▶ [TASKS]:
(A) Write out the passage about the Thelio desktop from "Then there is" up to and including "for some reason.", without changes.
(B) Extend the passage about the Thelio desktop, picking up after its final sentence.

▶ [QUOTED PASSAGE]:
First, there is the Thelio I/O board. The AVR microcontroller doing fan duty is totally pointless (i.e. the mobo can do the job just fine), and it also intercepts the power button and LED for some reason (again, things the mobo can already handle). Instead, this board ends up requiring its own firmware and drivers and represents yet another part that can fail. The SATA power fan-out is arguably useful, though, and at least that doesn't require special drivers from Pop!_OS (which not everybody or organization wants to run, btw).
Then there is the wonky fan setup for the CPU and rear exhaust fan. They went with a Noctua CPU fan ducted to a very near BeQuiet rear exhaust fan, and only the Noctua fan actually seems to be quiet. I haven't played with this enough to get to the bottom of it, but the note from this desktop is a super irritating groan for some reason.

▶ [DATASET EXTRACT]:
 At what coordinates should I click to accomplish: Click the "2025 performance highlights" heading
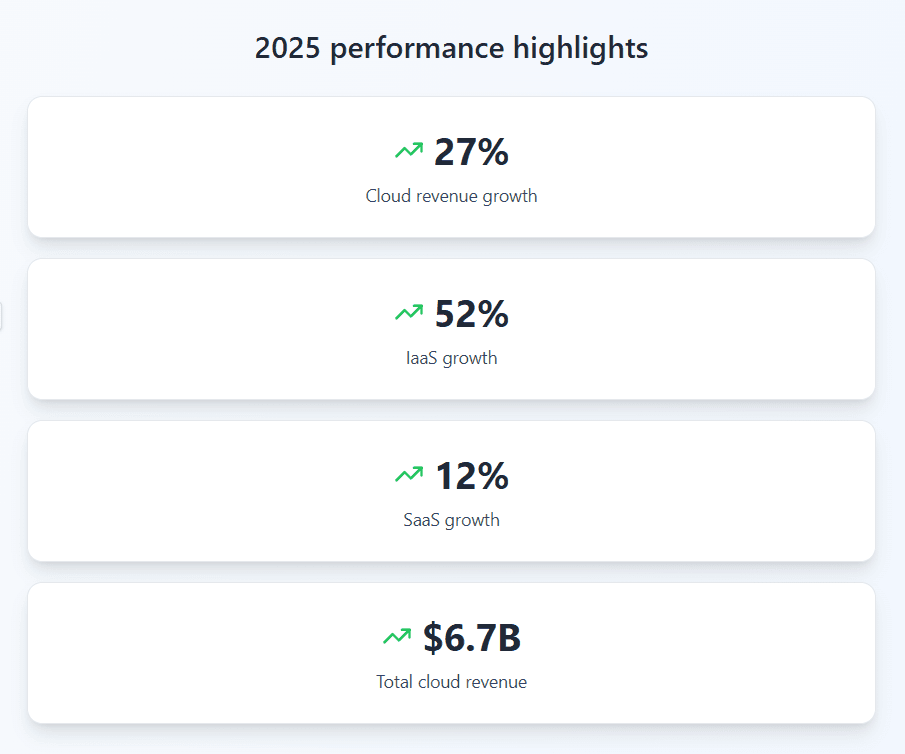coord(451,48)
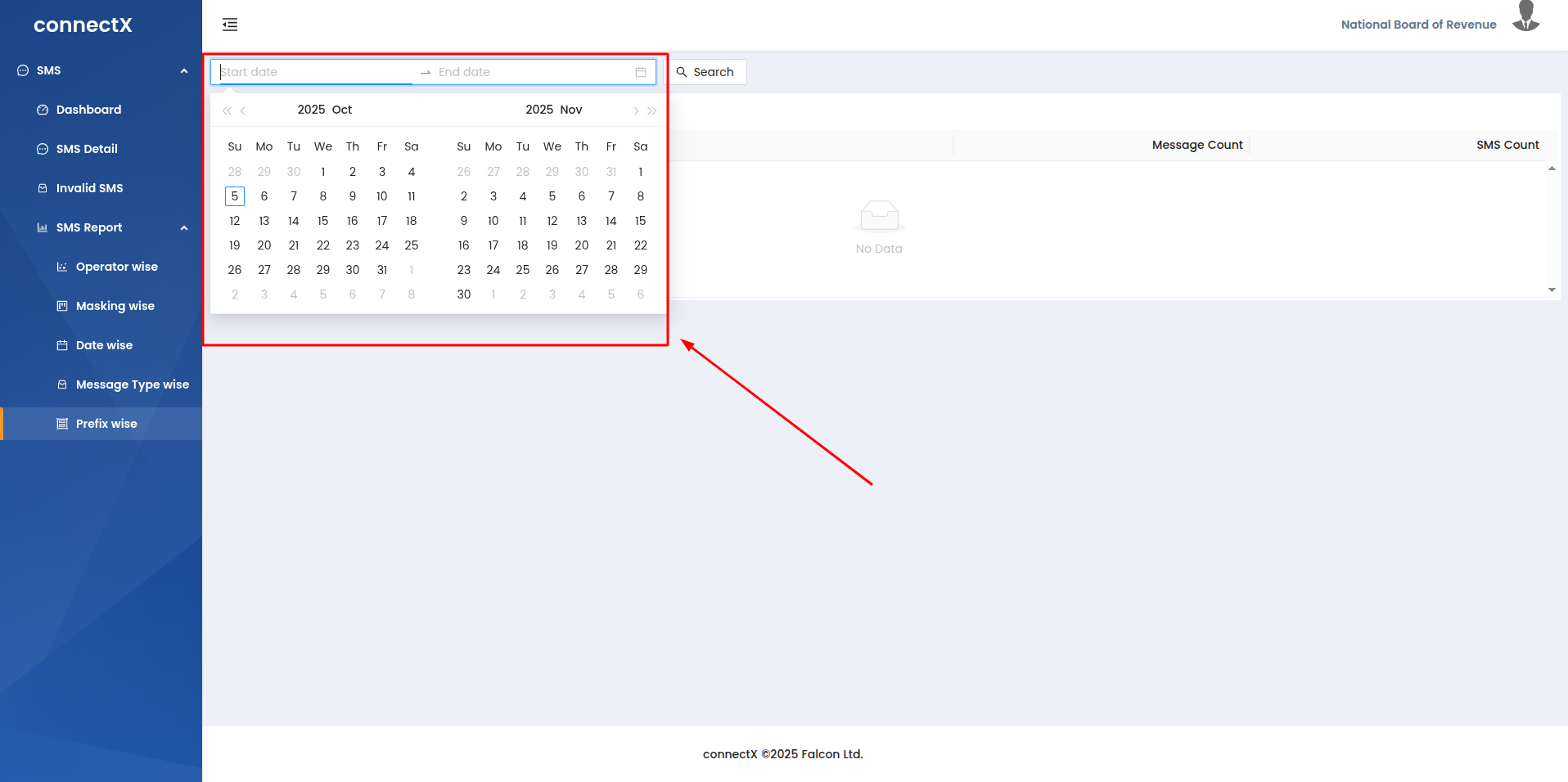This screenshot has width=1568, height=782.
Task: Select Date wise report
Action: pyautogui.click(x=104, y=345)
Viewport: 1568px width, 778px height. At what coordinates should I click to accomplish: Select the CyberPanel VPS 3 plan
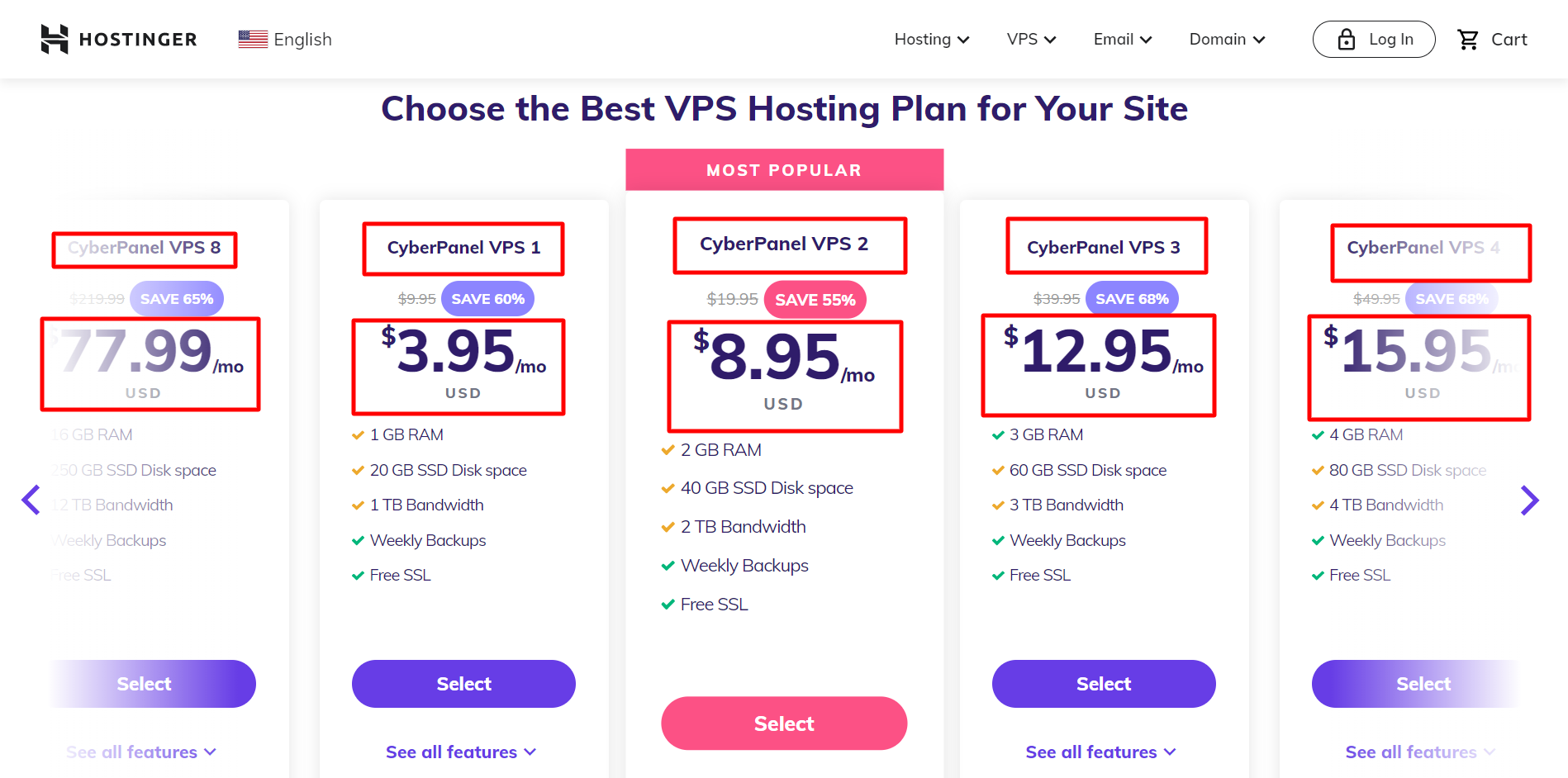tap(1104, 684)
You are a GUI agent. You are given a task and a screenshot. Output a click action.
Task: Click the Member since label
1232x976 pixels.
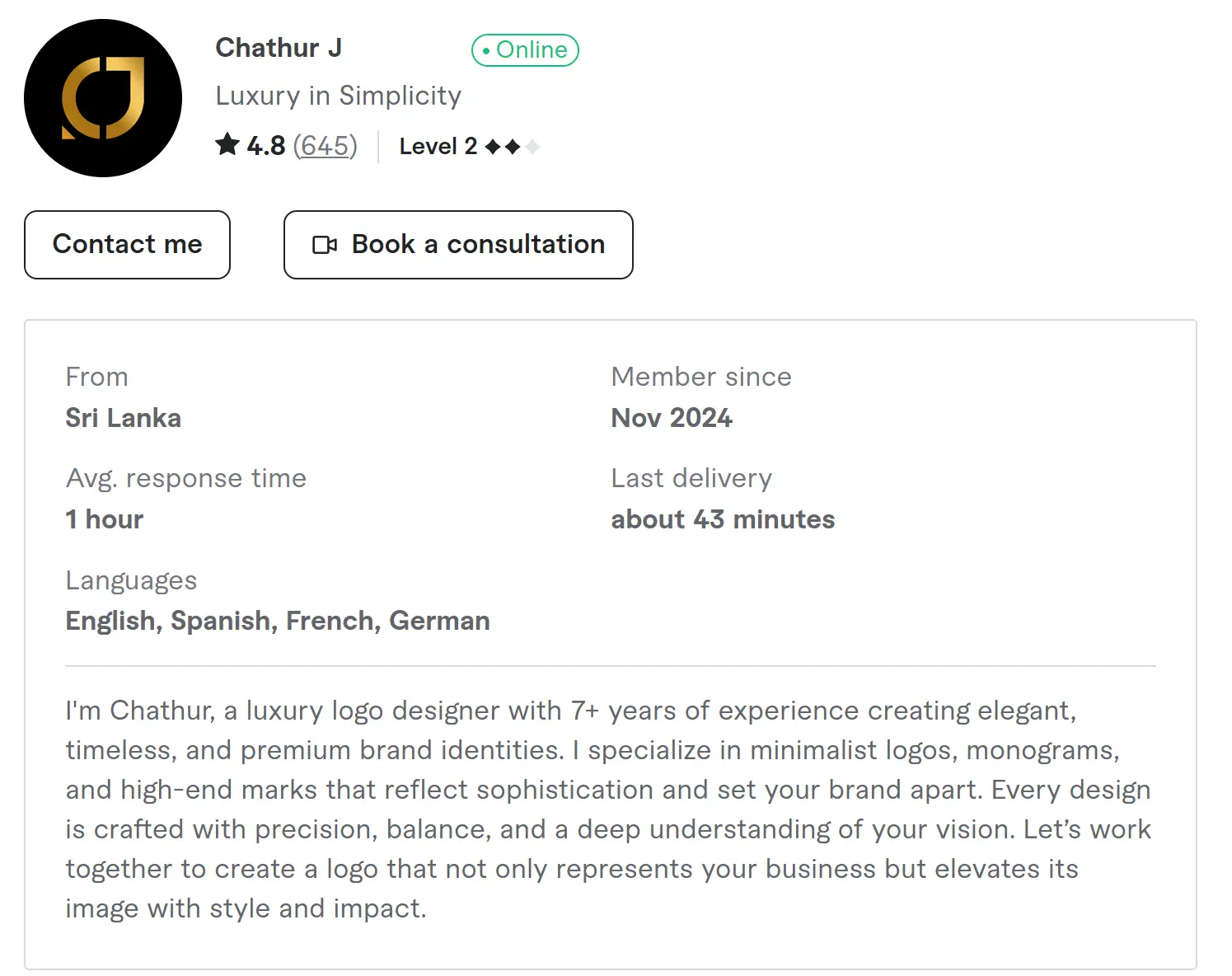pos(700,377)
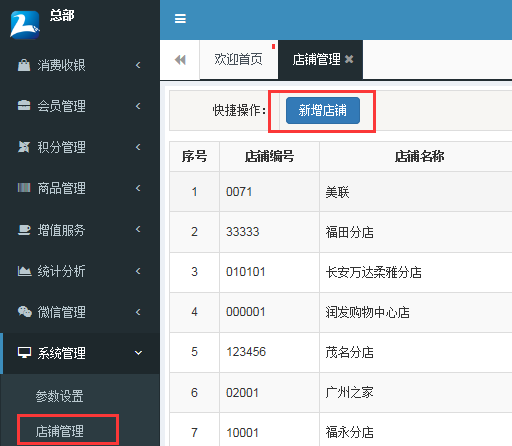Expand the 会员管理 menu chevron
Screen dimensions: 512x446
[138, 106]
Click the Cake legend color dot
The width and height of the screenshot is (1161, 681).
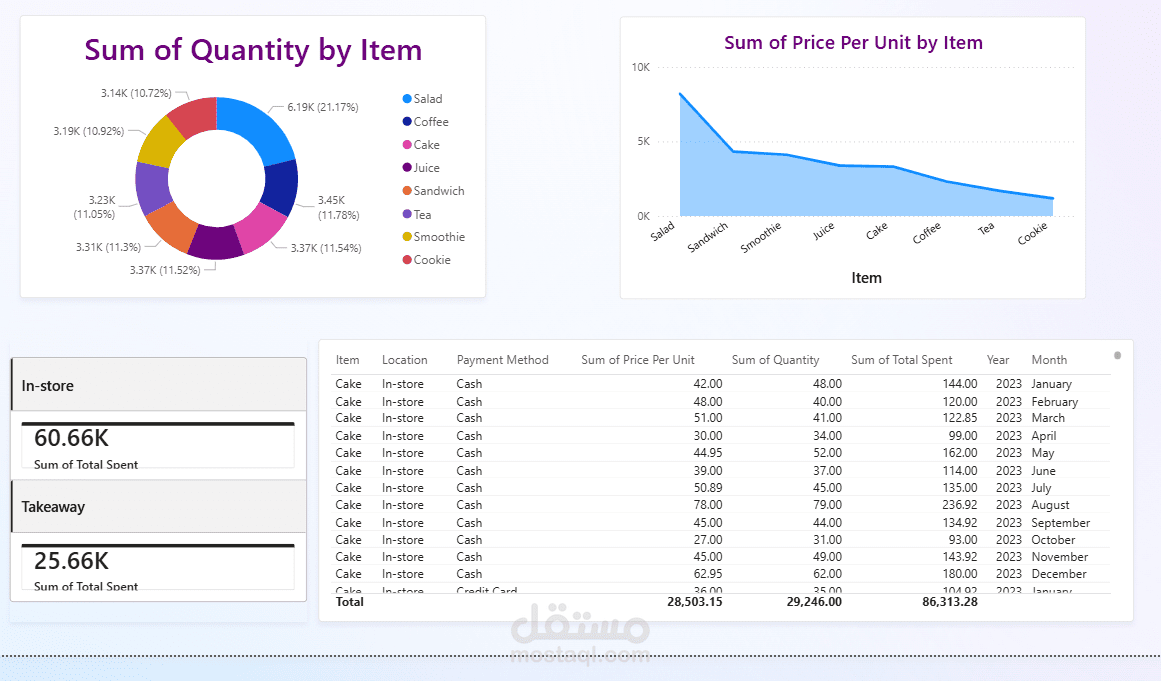click(x=407, y=145)
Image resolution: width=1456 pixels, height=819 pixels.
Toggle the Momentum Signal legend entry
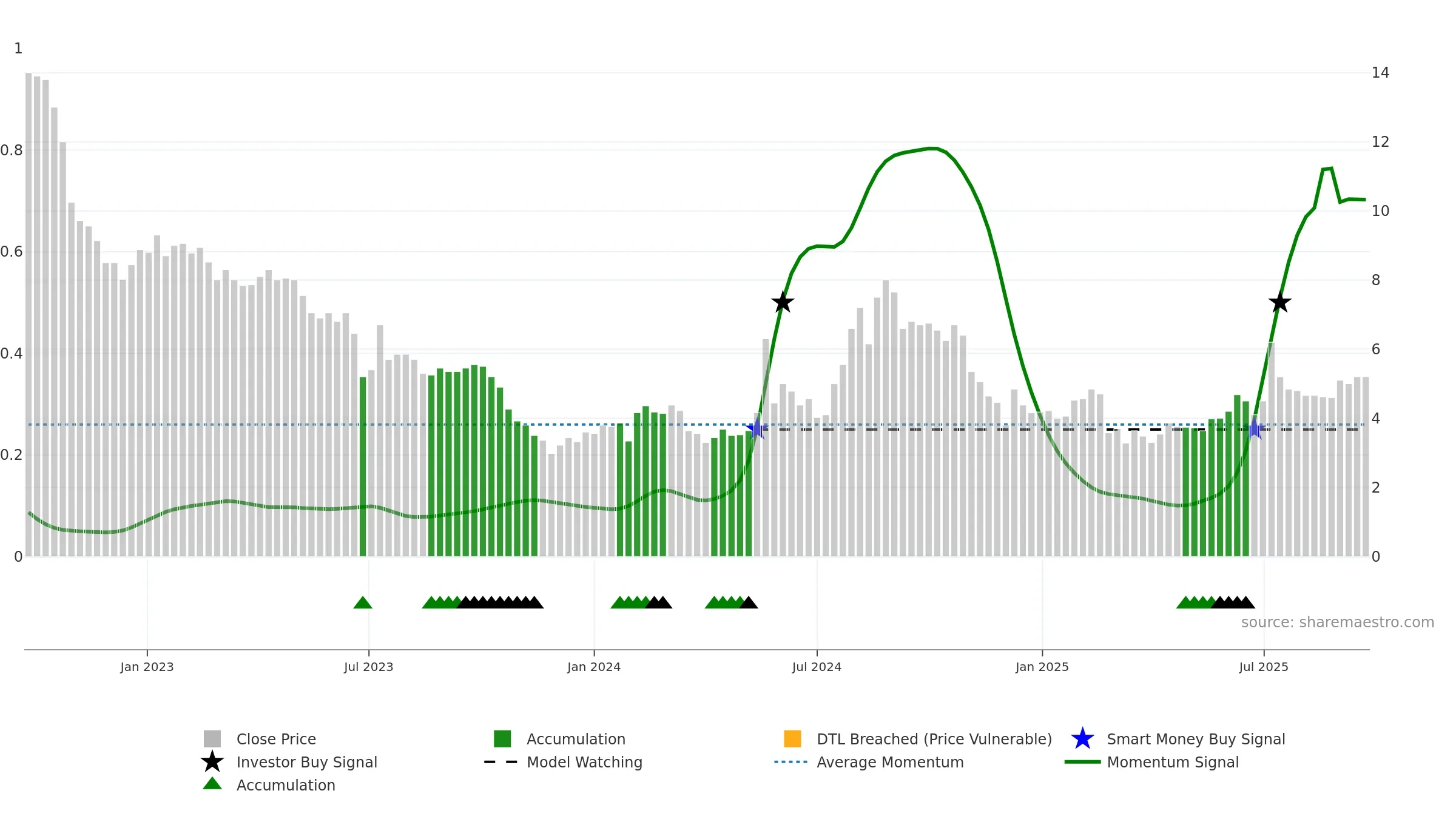1152,762
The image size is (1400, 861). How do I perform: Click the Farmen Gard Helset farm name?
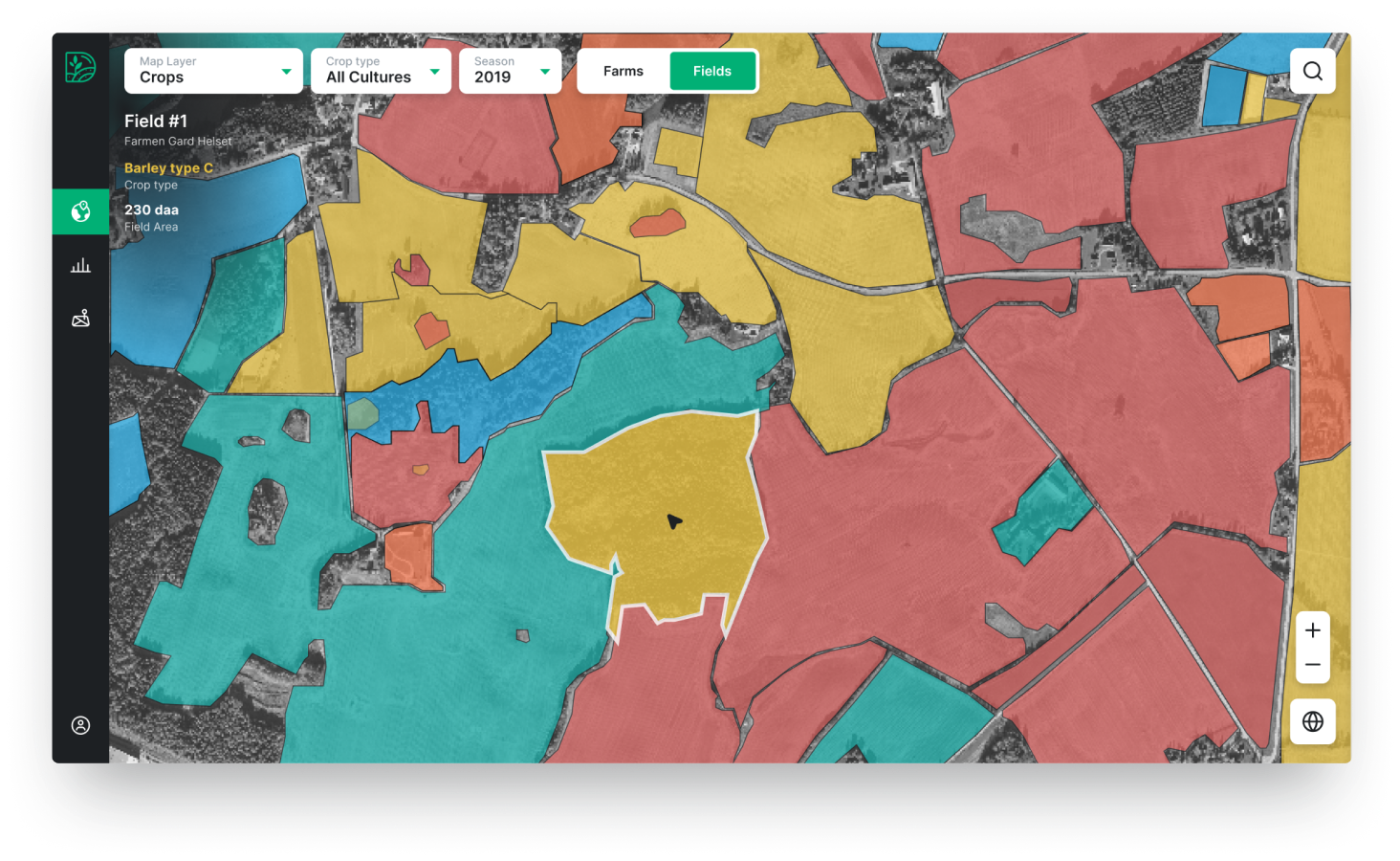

▶ [ANSWER SET]:
(A)
Then there is the wonky fan setup for the CPU and rear exhaust fan. They went with a Noctua CPU fan ducted to a very near BeQuiet rear exhaust fan, and only the Noctua fan actually seems to be quiet. I haven't played with this enough to get to the bottom of it, but the note from this desktop is a super irritating groan for some reason.

(B)
Lastly, I'm not a fan of the complete lack of front I/O, but I understand having any would mess with their clean aesthetics.
All that aside, at least they make clear what parts they use and are quite open about the design, so if you want to tinker with it, you can. That seems a peculiar route for someone buying a pre-built desktop, though.
A laptop is going to have a lot more touch points for firmware and other System76 special sauce to make a difference, so hopefully they dial that in better than on the Thelio.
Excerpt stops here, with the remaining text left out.